100 ans de "Recherche de Science Religieuse"



La revue « Recherches de Science Religieuse » (RSR) célébrait son centenaire le 4 mai dernier à la Maison de l’UNESCO à Paris, autour du thème « Penser la tradition chrétienne aujourd’hui ».


Notre ami Jean Housset était présent et a proposé un compte-rendu à la rédaction de "La Vie Diocèsaine". Il en a confié quelques lignes au Blog CER41:




La sécularisation, la mondialisation de la culture, obligent de plus en plus chaque croyant à penser sa foi, d’autant plus que de nombreux médias (des magasines très lus tels que le « Monde des religions » ou des émissions télévisées telles que « Corpus Christi ») l’exposent à d’innombrables questions auxquelles son catéchisme, - fut-il pour adulte - n’a pas toujours songé à répondre.

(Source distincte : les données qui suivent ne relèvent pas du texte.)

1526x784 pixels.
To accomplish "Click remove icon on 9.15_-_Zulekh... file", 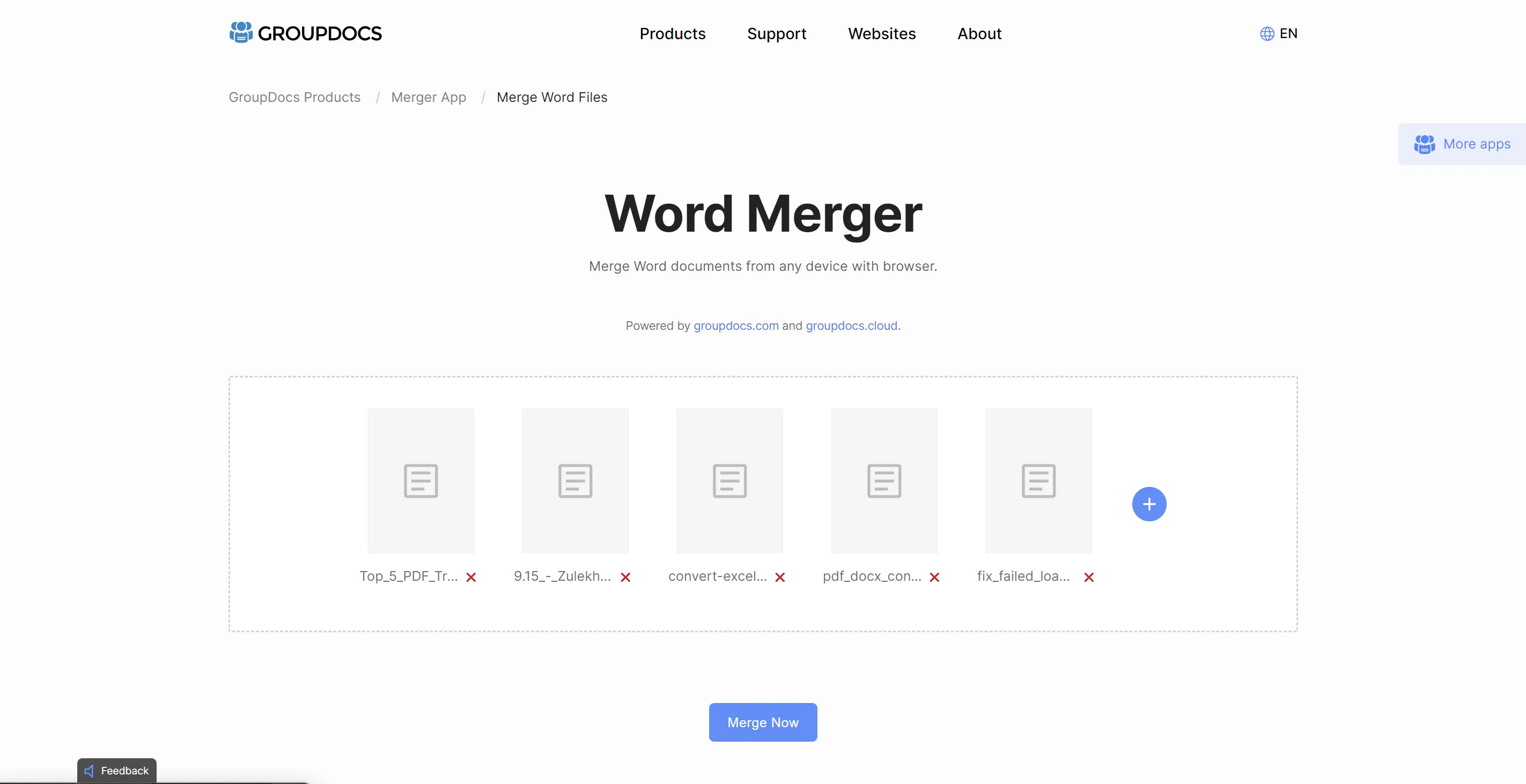I will [626, 576].
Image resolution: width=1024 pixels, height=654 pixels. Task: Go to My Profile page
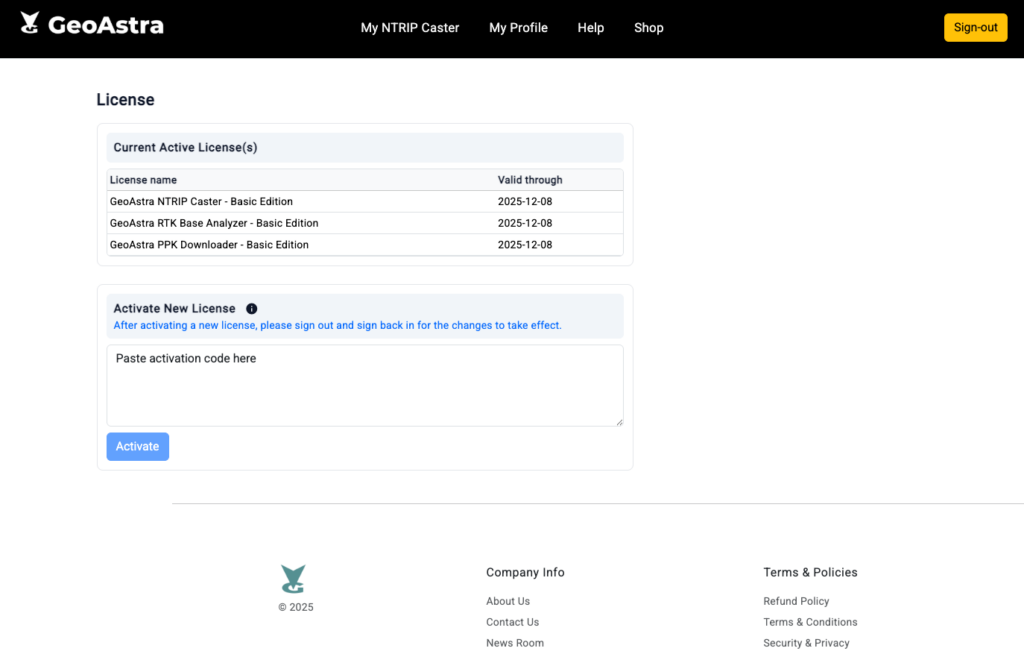pos(518,28)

Ainsi les recherches sur le « Jésus historique » largement diffusées aujourd’hui, ont fait redécouvrir la judaïté de Jésus et ont fourni une vision plus concrète de son ministère pastoral qu’on compare au mode d’exercice actuel du ministère universel de l’Église. Bref, le mur entre les sciences religieuses et le monde religieux ou ecclésial s’est effondré.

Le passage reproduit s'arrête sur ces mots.